|Royal Hawaiian Center
2201 Kalakaua Ave #A305
Honolulu, HI 96815-2585
Notes: They skimp on the meat ingrediants. Okonomiyaki is not for everyone
Tummy Points: 2.5/5
A common Japanese food rarely found in your typical North American Japanese restaurant but commonly found throughout Japan is okonmiyaki, Okonomiyaki is a Japanese pan cake made of various ingrediants. One of the more popular style of the dish is made of flour, eggs, cabbage, and grated yam. Inside you can layer some toppings of your choosing like sirloin, squid, prawn, avocado, pork , bacon, corn, and scallops. The okonomiyaki is usually cooked on a teppan or a special hot plates. It’s flipped only once during the cooking process. Finally, a layer of Japanese plum sauce called okonomiyaki sauce is drizzled over the okonomiyaki just before serving.
While in Hawaii, a few foodie friends suggested I visit Chibo which is well known in the area for their okonomiyaki. It is located in the very busy and touristy Royal Hawaiian Center in Waikiki Beach. Inside is dimly lit and I highly recommend sitting at the teppan cooking table so you can watch your okonomiyaki being prepared and get a chance to talk to the chefs.
Before any cooking, okonomiyaki batter is not very appetizing to look at. It resembles something like a oatmeal. One layer is poured onto the teppan then the layer of additional ingredients are added. I chose sirloin and scallops. Then another layer is poured on top.
A okonomiyaki while it’s cooking on the teppan looks really good. I love the browning. I watched some teppanyaki dishes being prepared like steak and later wished it was what I ordered and wished they didn’t cut up that fine piece of meat into tiny cubes. The chefs are really friendly but most only speak Japanese well.
A big handful of dried bonito flakes tops each okonomiyaki along with a Japanese plum sauce called okonomiyaki sauce. The sauce is overly sweet so I had to brush most of it off. The bonito flakes are overwhelmingly fishy and for those of you that are afraid of eating live things, they move ontop of the okonomiyaki at first.
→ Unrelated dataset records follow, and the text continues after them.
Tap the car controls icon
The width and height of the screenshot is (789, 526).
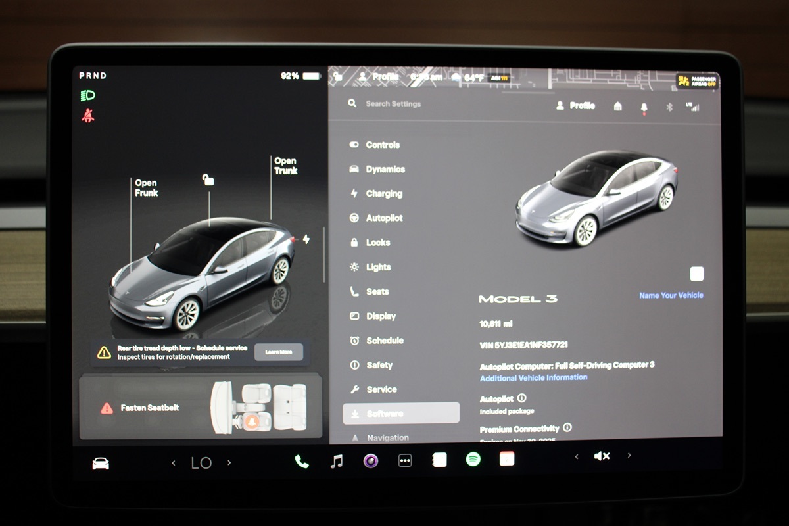coord(101,464)

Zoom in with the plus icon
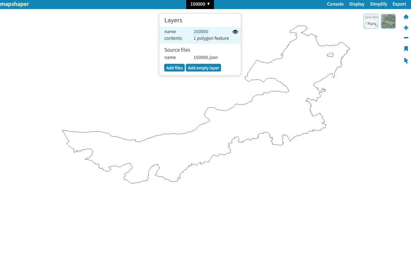tap(406, 28)
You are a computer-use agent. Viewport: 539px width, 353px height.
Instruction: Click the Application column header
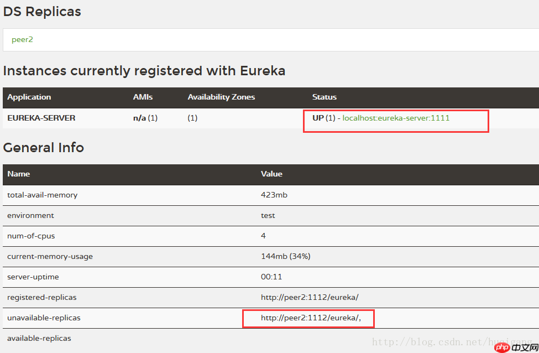pyautogui.click(x=29, y=97)
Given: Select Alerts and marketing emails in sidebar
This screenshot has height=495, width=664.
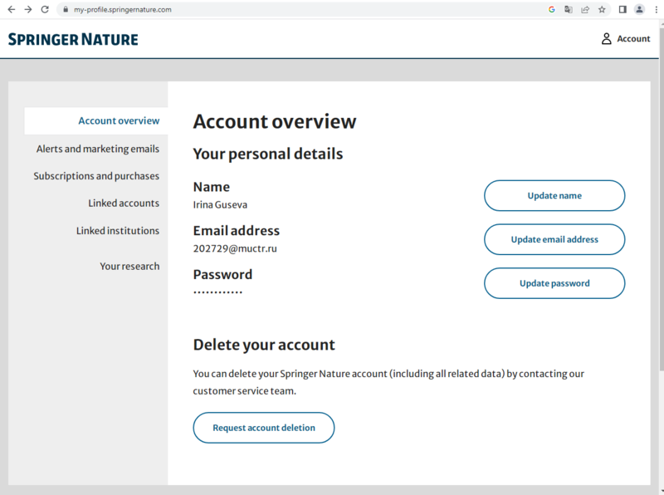Looking at the screenshot, I should (x=97, y=149).

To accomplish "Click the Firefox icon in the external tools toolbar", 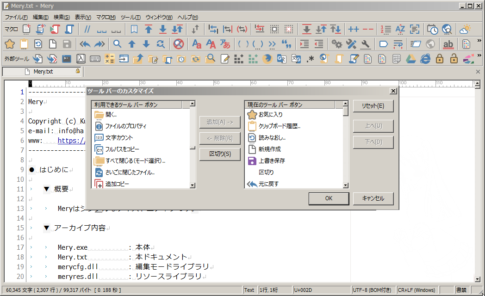I will pos(267,59).
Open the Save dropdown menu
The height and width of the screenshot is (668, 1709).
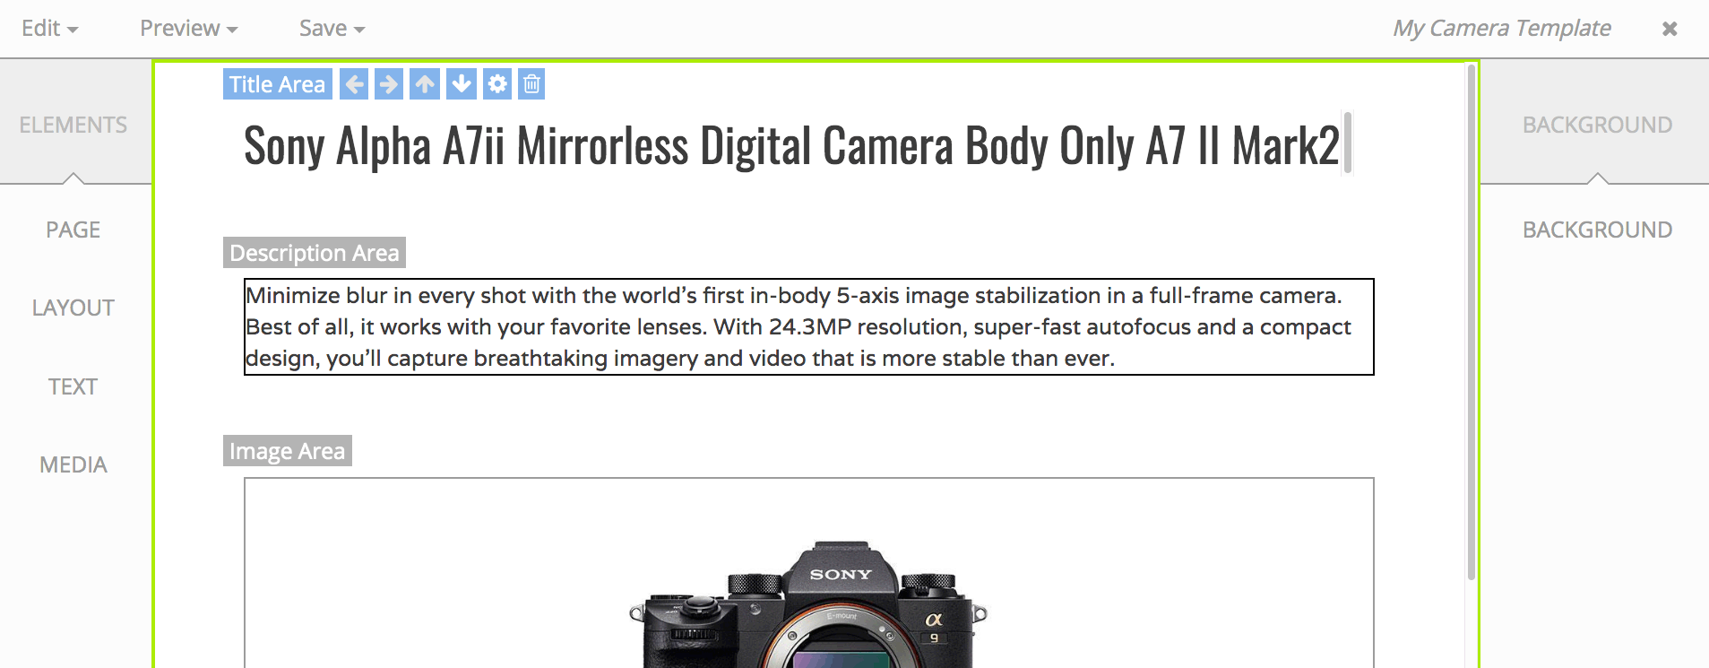pyautogui.click(x=332, y=29)
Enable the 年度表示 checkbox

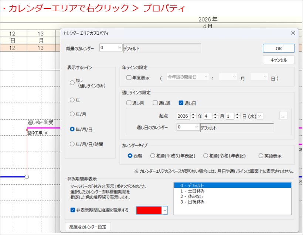click(129, 78)
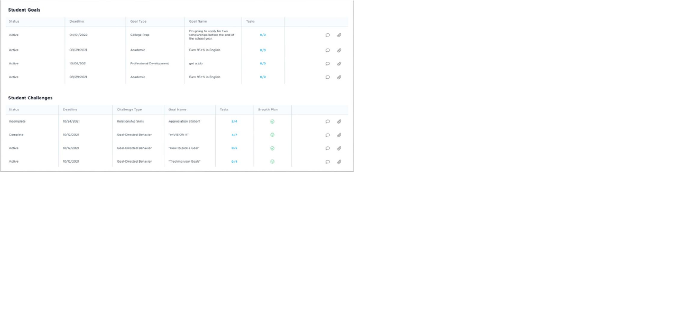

The ingredients are fresh but the amount of sirloin and scallops added is very little. Sirloin ended up tasting more like ground beef and I didn’t even taste any scallops. You can easily taste the yams used as they’re still in strips as the middle of the okonomiyaki is still fairly raw and goo’y like the pre-cooked batter. After eating 3/4’s of it I was ready to hurl because the inside had the texture of puke to me and a very muted fishy flavor. There were a lot of Japanese people eating at the restaurant and they didn’t have my facial expression so I assume the food is good but it just didn’t agree with what my stomach is used to. If you’re curious for something new and willing for some food adventure, I’d recommend Okonomiyaki Chibo. If you end up coming here because of peer pressure I’d recommend getting the teppanyaki. Otherwise I’d recommend visiting somewhere else.